With Mainland China losing around 5% market share of the taxed products, the big winners were Mexico (gaining around 2% market share of the taxed products) and Taiwan (gaining around 1% market share of the taxed products). Vietnam gained around 0.6% market share. It is worth noting that Chinese companies did not necessarily lose market share. Chinese companies may have made their products in different locations. Alternatively, if Chinese companies exported components to third parties (e.g. Canada) the finished product could be made there and exported to the United States. In that scenario, trade taxes would be avoided, US manufacturing would suffer and Canadian manufacturing would benefit.
For some products the loss of market share was sudden and more sizable than the overall figure. This happens where there is already an alternative production facility, with the capacity to meet US demand. If the US government hoped that taxing goods from China would damage the Chinese economy as well as the US economy, this is where such damage is most likely to show up. There is a straightforward substitution of supply. This is damaging for US consumers of imported product, as (presumably) the new locations are either more expensive or have lower quality products than producing in China —otherwise the products would have been made in these locations in the first place. Where the pandemic has caused production disruptions in alternative locations, some market share has been regained in recent months.
For other product, China lost little or no market share. This was where there was no alternative production facility. For such items, the US trade taxes had no impact other than to increase the taxes paid by US companies.

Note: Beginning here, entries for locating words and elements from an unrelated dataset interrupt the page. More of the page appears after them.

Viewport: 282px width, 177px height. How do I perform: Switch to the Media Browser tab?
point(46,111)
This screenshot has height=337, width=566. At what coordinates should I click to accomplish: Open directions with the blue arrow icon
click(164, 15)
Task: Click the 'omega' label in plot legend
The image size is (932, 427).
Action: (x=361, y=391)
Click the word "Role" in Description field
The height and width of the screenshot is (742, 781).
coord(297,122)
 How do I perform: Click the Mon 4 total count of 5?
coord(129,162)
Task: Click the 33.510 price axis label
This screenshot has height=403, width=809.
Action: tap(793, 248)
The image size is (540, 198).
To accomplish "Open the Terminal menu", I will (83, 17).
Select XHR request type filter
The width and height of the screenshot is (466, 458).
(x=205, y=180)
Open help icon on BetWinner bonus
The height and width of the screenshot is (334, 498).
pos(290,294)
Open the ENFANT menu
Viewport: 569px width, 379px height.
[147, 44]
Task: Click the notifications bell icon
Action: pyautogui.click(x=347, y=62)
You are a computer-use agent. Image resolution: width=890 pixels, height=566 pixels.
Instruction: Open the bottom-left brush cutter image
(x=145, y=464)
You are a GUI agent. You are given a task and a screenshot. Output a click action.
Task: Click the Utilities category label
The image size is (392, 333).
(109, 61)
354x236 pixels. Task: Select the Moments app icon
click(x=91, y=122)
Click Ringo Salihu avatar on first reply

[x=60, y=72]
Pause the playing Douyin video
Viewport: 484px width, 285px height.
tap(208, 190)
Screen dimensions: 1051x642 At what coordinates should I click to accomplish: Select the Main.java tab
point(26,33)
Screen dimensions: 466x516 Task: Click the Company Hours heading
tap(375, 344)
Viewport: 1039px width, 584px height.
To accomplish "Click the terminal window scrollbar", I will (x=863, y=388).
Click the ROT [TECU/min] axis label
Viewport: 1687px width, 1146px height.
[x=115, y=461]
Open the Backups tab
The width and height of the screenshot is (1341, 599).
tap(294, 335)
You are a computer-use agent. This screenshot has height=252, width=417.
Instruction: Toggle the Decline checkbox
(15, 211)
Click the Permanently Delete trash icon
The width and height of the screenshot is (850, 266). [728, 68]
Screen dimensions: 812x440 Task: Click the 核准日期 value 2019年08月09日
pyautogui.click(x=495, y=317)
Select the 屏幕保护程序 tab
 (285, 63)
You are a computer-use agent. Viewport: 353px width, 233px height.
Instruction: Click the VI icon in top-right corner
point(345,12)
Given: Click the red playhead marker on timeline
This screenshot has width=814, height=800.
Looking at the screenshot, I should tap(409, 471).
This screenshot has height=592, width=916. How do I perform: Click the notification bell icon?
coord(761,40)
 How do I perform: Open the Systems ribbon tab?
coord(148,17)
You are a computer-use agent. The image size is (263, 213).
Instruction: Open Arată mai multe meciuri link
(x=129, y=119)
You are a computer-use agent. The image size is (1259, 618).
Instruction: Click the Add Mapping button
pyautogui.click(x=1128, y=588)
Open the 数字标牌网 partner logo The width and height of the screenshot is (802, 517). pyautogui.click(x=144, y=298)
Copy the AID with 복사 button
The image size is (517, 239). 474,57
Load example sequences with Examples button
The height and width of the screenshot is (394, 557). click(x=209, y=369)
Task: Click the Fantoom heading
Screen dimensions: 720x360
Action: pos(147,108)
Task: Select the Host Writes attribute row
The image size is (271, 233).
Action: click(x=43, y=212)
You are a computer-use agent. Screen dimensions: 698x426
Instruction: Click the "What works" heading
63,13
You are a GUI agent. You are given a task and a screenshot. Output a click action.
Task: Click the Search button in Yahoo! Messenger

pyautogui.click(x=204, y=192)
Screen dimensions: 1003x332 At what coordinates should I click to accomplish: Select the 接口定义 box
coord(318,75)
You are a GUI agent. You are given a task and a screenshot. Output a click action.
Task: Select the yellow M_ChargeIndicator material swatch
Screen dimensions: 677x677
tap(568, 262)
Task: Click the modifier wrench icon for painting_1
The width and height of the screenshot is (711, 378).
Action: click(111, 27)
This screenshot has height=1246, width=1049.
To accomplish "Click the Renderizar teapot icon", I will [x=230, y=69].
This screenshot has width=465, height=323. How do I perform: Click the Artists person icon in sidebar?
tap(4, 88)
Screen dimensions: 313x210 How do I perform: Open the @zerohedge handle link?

US trade taxes have therefore not converted imports into domestic production. They have either increased costs for US consumers (where China's market share is unchanged), or forced US consumers to seek alternative (presumably more expensive) suppliers. While the incoming US administration seems unlikely to change the general direction of US-China policy, it is possible that having an economist as Treasury Secretary will lead to a reassessment of trade taxes based on their economic merits (or lack thereof).
This pattern of supply shifts also tells us something about localization of supply chains. The automation and robotics of the fourth industrial revolution means that producing where labor costs are lower is far less important than in the past. This does not mean that third industrial revolution supply chains are replaced overnight, however. Rapid changes in supply chains only occur where facilities already exist—as we have seen with the reaction to US President Trump's trade taxes.
There will not be new, local production facilities ready to replace the global supply chains of the third industrial revolution as soon as the pandemic is over. This is obvious — localization is about a new way of producing (substituting capital for labor, and moving closer to the end customer). So searching for localization in the current trade data is pointless.
Increasing supply chain security by diversifying suppliers will also be slow—only where there are already alternative suppliers can diversification happen in the near-term. We should expect global trade patterns to reflect "business as usual" in the near term, with relatively few adjustments.
However, this may turn out to be the calm before the storm. Investment in localized production in the near term could change the way the world trades and reduce globalization from late 2022 onwards.